Site-specific recombination catalysed by the integrase, IntI, causes gene cassettes to be inserted either at attI or attC sites. Successive rounds of recombination can introduce new cassettes and so generate tandem cassette arrays adjacent to the integron. In addition, repeated recombination may also rearrange cassettes within an array. Cassette arrays can vary in length from lone integrons and the typically short (1-8 cassettes) antibiotic resistant arrays seen associated with class 1 integrons, to over 200 tandem cassettes in a single array seen in the vibrio [9, 10].
Class 1 integrons were initially characterised through the antibiotic resistance phenotypes conferred through the expression of cassette-associated genes. The expression of these genes has been shown to be due to the integron associated Pc . However, it is very unlikely that Pc could mediate the expression of all cassettes present in arrays containing significantly more than the 7-10 cassettes typically seen in class 1 integrons, due to the extreme length of the mRNA transcript required. Therefore, Pc mediated expression alone may not account for the selective advantage provided by the presence of large gene cassette arrays containing hundreds of cassettes. It has been hypothesised that in such large arrays, only those cassettes proximal to the integron are expressed, and that the remainder of cassettes in the array are 'banked', forming an accessible population resource of mobile genes . This hypothesis may be supported by the observation that under stress, the integrase gene intI, is up-regulated . Such increased integrase activity could not only introduce or excise cassettes from the array, but also rearrange existing cassettes, so bringing previously distal cassettes closer to Pc and hence facilitating their expression.
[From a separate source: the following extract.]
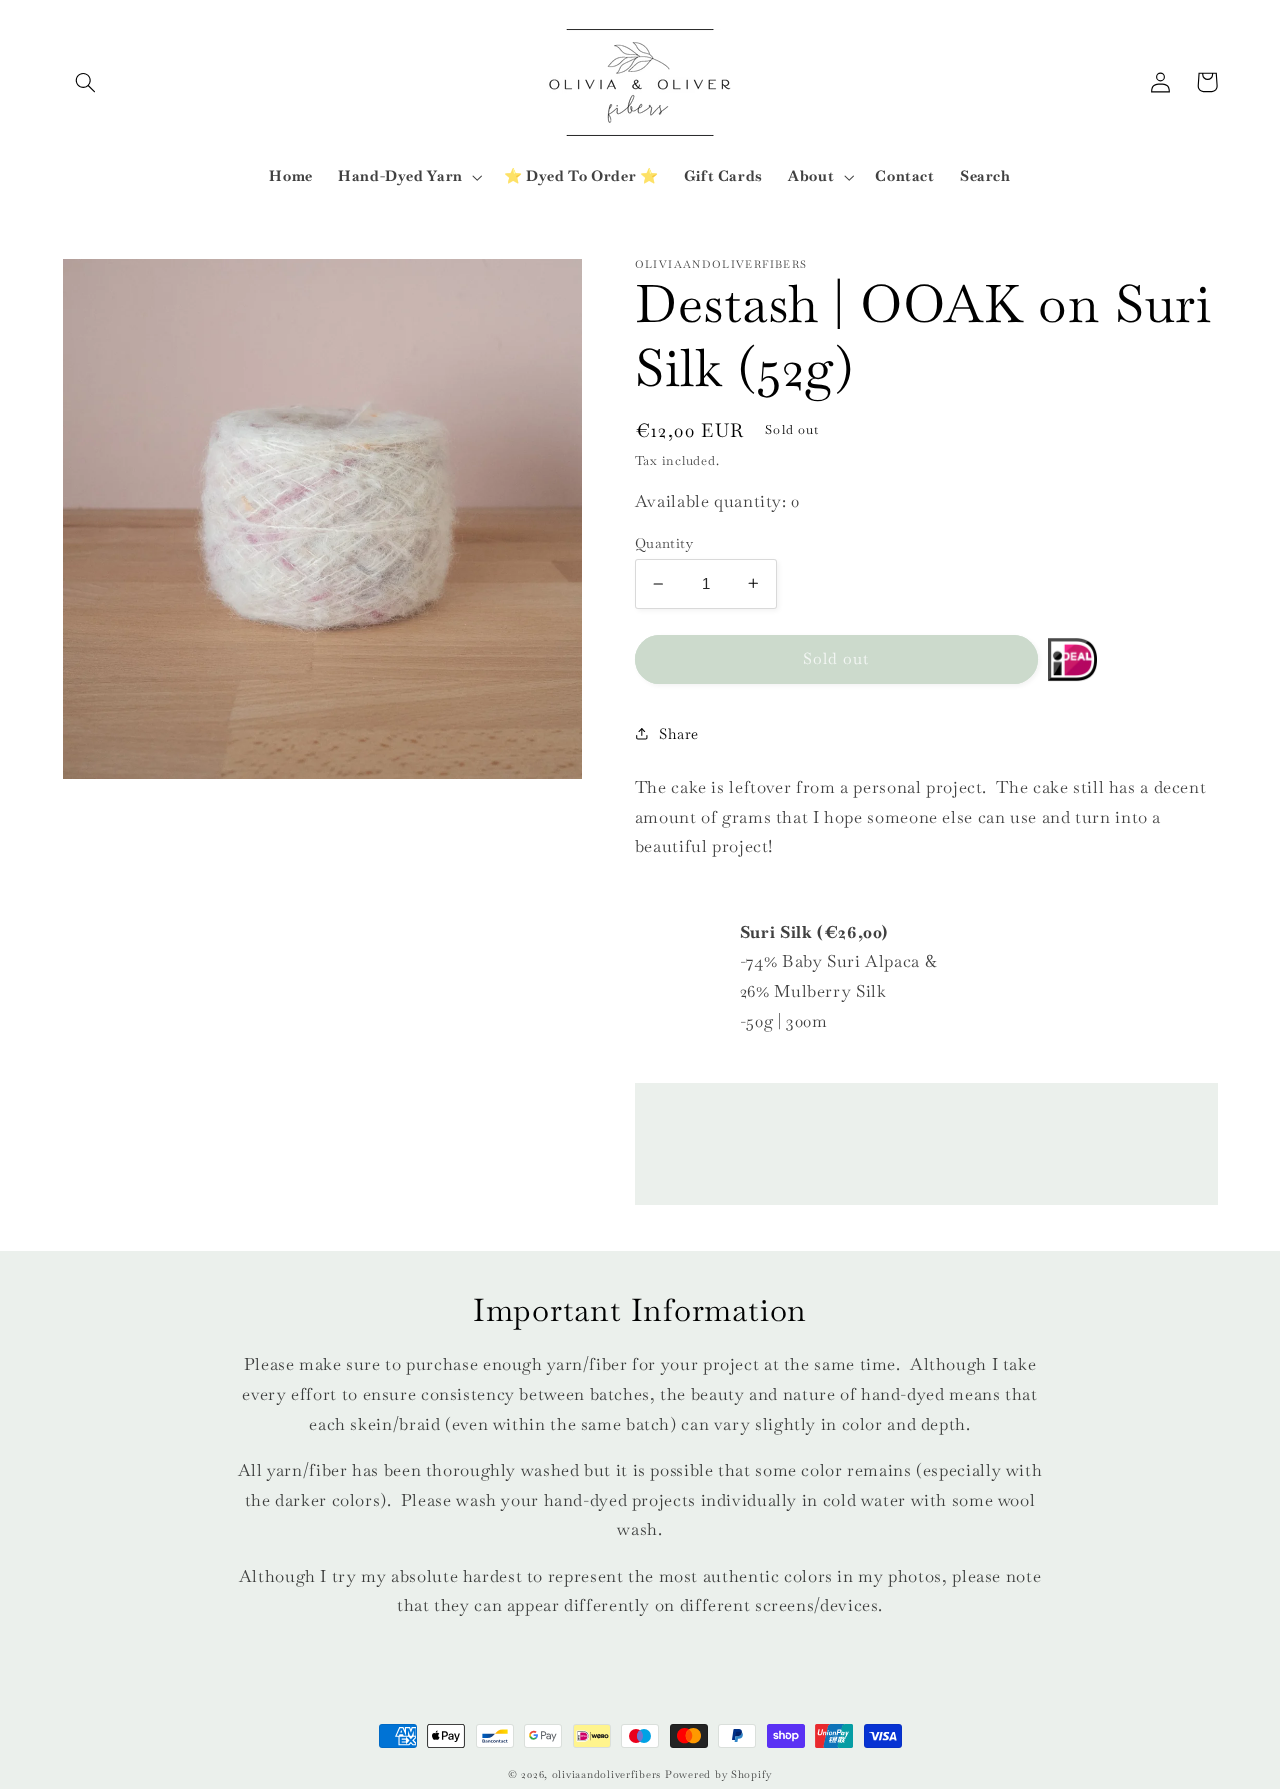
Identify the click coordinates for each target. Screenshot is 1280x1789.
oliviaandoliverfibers (606, 1774)
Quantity (664, 543)
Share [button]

We however, speculated that cassettes throughout large arrays were generally expressed through the presence of promoters within the array as suggested by micro-array data .
Resolving the question of the expression of cassette associated genes in large arrays is important in extending our understanding of the adaptive potential of gene cassettes arrays, and by extension the way in which LGT can provide varied phenotypes in prokaryote populations. In order to investigate cassette expression in large arrays, we used Vibrio sp. DAT722 as a model system, Vibrio sp. DAT722 is a weak pathogen of crustaceans and contains an integron with an attendant array of 116 gene cassettes. This array having been previously sequenced and annotated enabled a detailed examination of the differential expression of cassette-associated genes to be undertaken . Therefore, in this work, the following questions were addressed:
1/ Are only cassettes proximal to the integron in Vibrio sp. DAT 722 expressed?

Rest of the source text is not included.